La Tunisie gagne une place et se classe 7e en Afrique en matière de gouvernance, selon l'indice de la Fondation Mo Ibrahim

Publication: Mis à jour:
KASBAH TUNIS
A view of the Tunisian flag from the center of the Kasbah square in Tunis, Tunisia, on 17 septembre, 2017. (Photo by Emeric Fohlen/NurPhoto via Getty Images) | NurPhoto via Getty Images
Imprimer

L'indice Ibrahim pour la Gouvernance Africaine (IIAG) mesure la performance de la gouvernance dans les pays africains.
La Fondation Mo Ibrahim définit la gouvernance comme l'aptitude aussi bien du citoyen que de l'État à accomplir ses responsabilités l'un envers l'autre. Le calcul de l'indice tourne autour de 4 axes principaux, à savoir sécurité et justice, participation et droits de l'homme, développement économique durable, et développement humain.

mo ibrahim tunisia

Dans son rapport pour l'année 2016, la Tunisie est classée 7e en matière de gouvernance globale avec un score de 65,5/100. Elle figure dans le top 10 de chaque catégorie de gouvernance de l'IIAG sauf pour la catégorie "Sécurité et justice", où elle se classe 14e et a montré la sixième plus grande détérioration sur le continent africain dans la sous-catégorie "Sécurité individuelle" au cours des dix dernières années.

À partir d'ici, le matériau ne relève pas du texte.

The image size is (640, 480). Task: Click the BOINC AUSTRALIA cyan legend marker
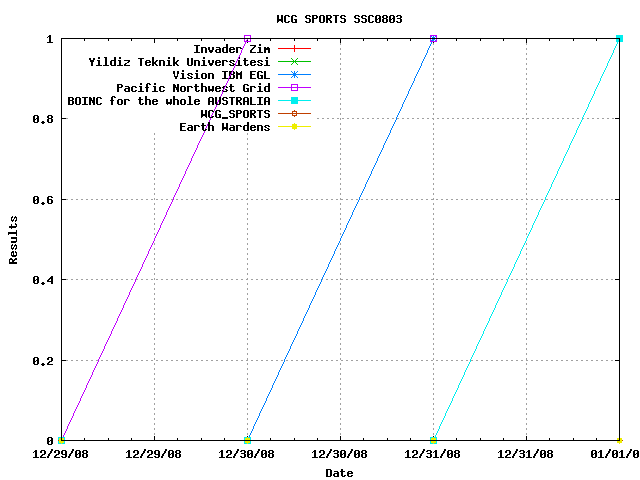point(294,101)
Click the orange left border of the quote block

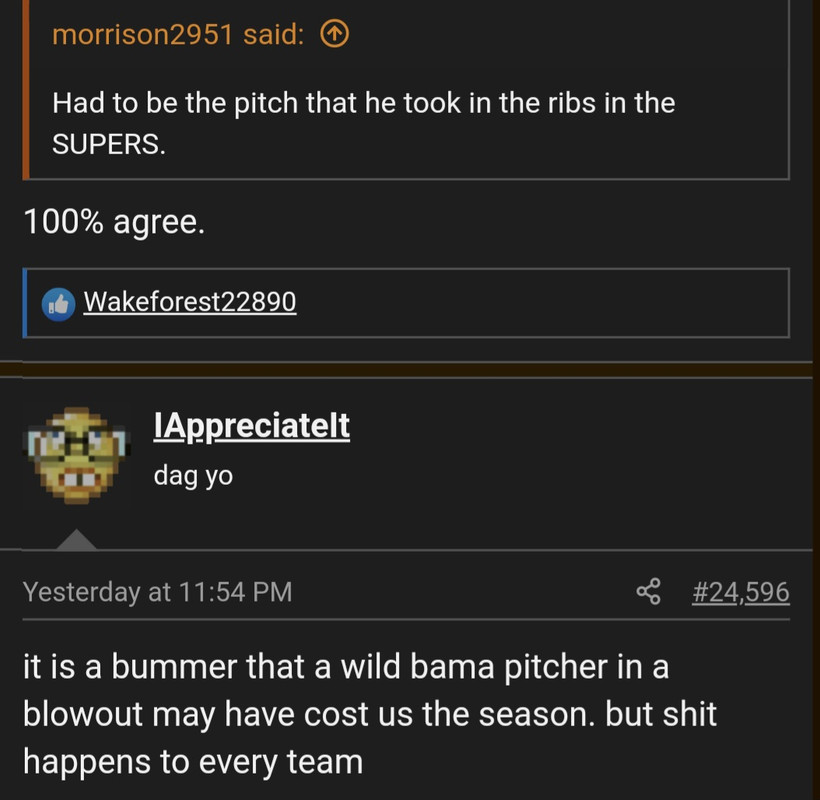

En même temps, la Tunisie est le pays le plus évolué du coté de la participation de la société civile à la vie politique et les droits de l'homme, enregistrant une amélioration de près de 60% dans la sous-catégorie "Participation", la plus forte amélioration de tous les pays du continent sur la même période (2007-2016).

5 ans après la révolution, la Tunisie se positionne largement en avance par rapport au pays africains du printemps arabe comme l'Égypte (31e) et la Libye (49e). Ainsi, la Tunisie est le pays arabe le mieux classé dans toutes les catégories et dans dix des 14 sous-catégories (État de droit, responsabilité, sécurité individuelle, sécurité nationale, participation, droits, genre, gestion publique, aide sociale et éducation).

Dans les catégories étudiées, la Tunisie se classe 14e en matière de sécurité et justice, 7e dans la participation et droits de l'homme, 10e en développement économique durable, et 9e sur le plan du développement humain.

Dans la catégorie "développement économique durable", elle montre par contre une régression constante depuis l'année 2007, contrairement à l'Egypte qui enregistre une croissance constante à ce niveau sur la même période.

Du côté des sous-catégories, la Tunisie obtient les classements suivants:

  • Sécurité individuelle: 33e
  • Sécurité nationale: 29e
  • Participation: 3e
  • Droits: 15e
  • Genres (égalité des sexes, participation active de la femme, violences faites au femmes,etc..): 9e
  • Gestion publique: 3e
  • Climat des affaires: 32e
  • Infrastructure: 8e
  • Développement régional: 12e
  • Aide sociale: 9e
  • Education: 7e
  • Santé: 8e

Selon le rapport, la Tunisie montre une régression constante au niveau des aspects suivants, entre 2007 et 2016.

  • L'accès à l'information
  • La lutte contre la corruption
  • La traite des êtres humains
  • Les tensions aux frontières
  • Les lois relatives aux violences faites aux femmes
  • L'équilibre budgétaire
  • La compétitivité
  • Les procédures aux douanes
  • La solidité du secteur bancaire
  • La création d'emplois
  • Le Transport
  • Le développement régional (ressources allouées et climat d'investissement)
  • Les écarts dans les revenus
  • L'inscription aux écoles secondaires

Sur le plan africain, la Tunisie est précédée par l'Afrique du Sud (6e) et la Namibie (5e) en matière de gouvernance globale, et suivie par le Ghana (8e) et le Rwanda (9e).

L'Algérie et le Maroc quant à eux arrivent respectivement 22e et 12e sur les 54 pays africains étudiés.